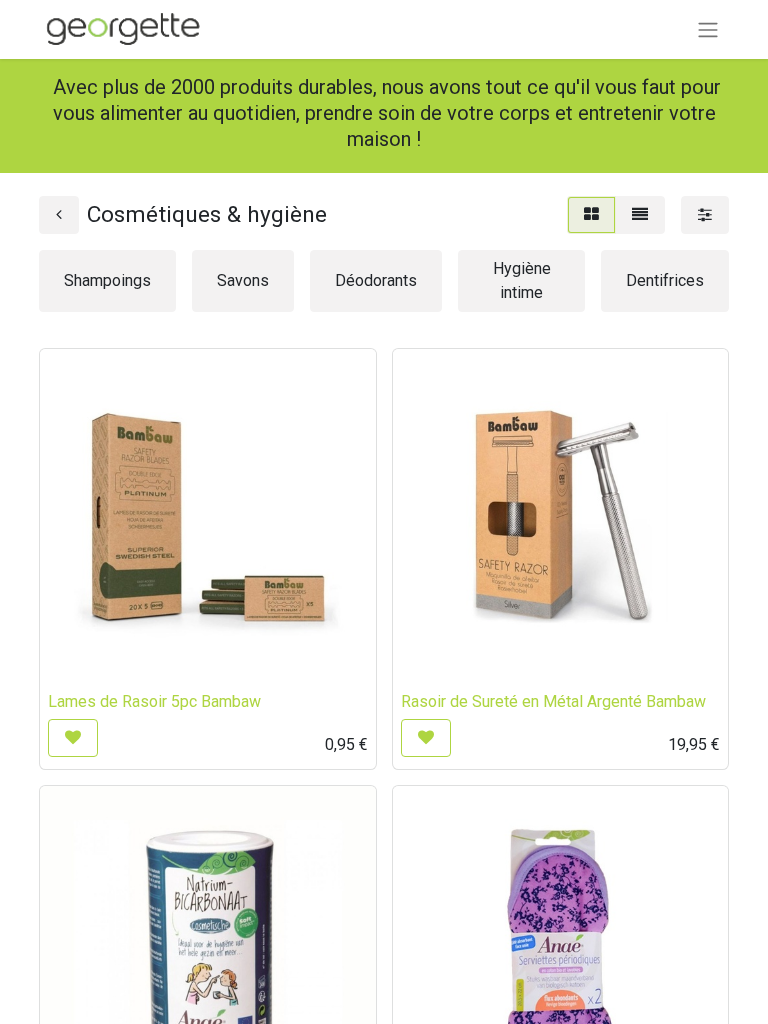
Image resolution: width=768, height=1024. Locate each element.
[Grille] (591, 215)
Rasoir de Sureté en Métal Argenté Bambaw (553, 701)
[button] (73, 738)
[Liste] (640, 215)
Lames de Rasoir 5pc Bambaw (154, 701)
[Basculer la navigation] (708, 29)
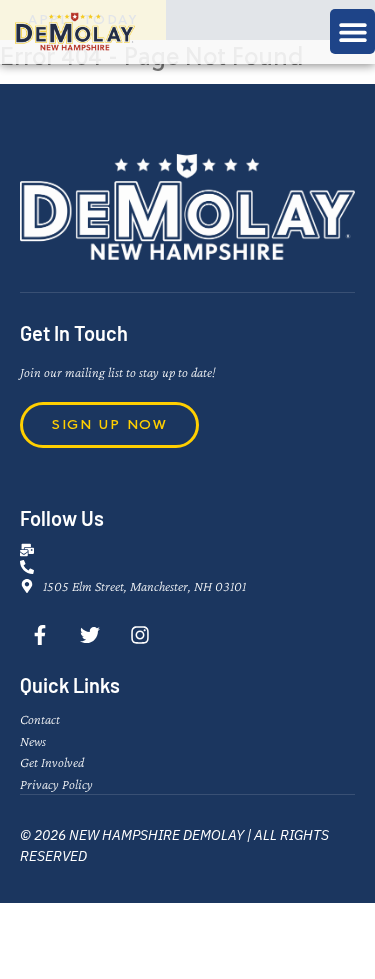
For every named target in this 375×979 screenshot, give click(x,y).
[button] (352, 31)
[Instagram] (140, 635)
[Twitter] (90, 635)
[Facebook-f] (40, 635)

■ ■ ■ ■

PROBLEM DETAILS: The copy must reproduce the listing above verbatim and contain no pictures.

OUTPUT:
Image resolution: width=768, height=1024. Locate each element.
[Grille] (591, 215)
Rasoir de Sureté en Métal Argenté Bambaw (553, 701)
[button] (73, 738)
[Liste] (640, 215)
Lames de Rasoir 5pc Bambaw (154, 701)
[Basculer la navigation] (708, 29)
For every named target in this 375×979 screenshot, give click(x,y).
[button] (352, 31)
[Instagram] (140, 635)
[Twitter] (90, 635)
[Facebook-f] (40, 635)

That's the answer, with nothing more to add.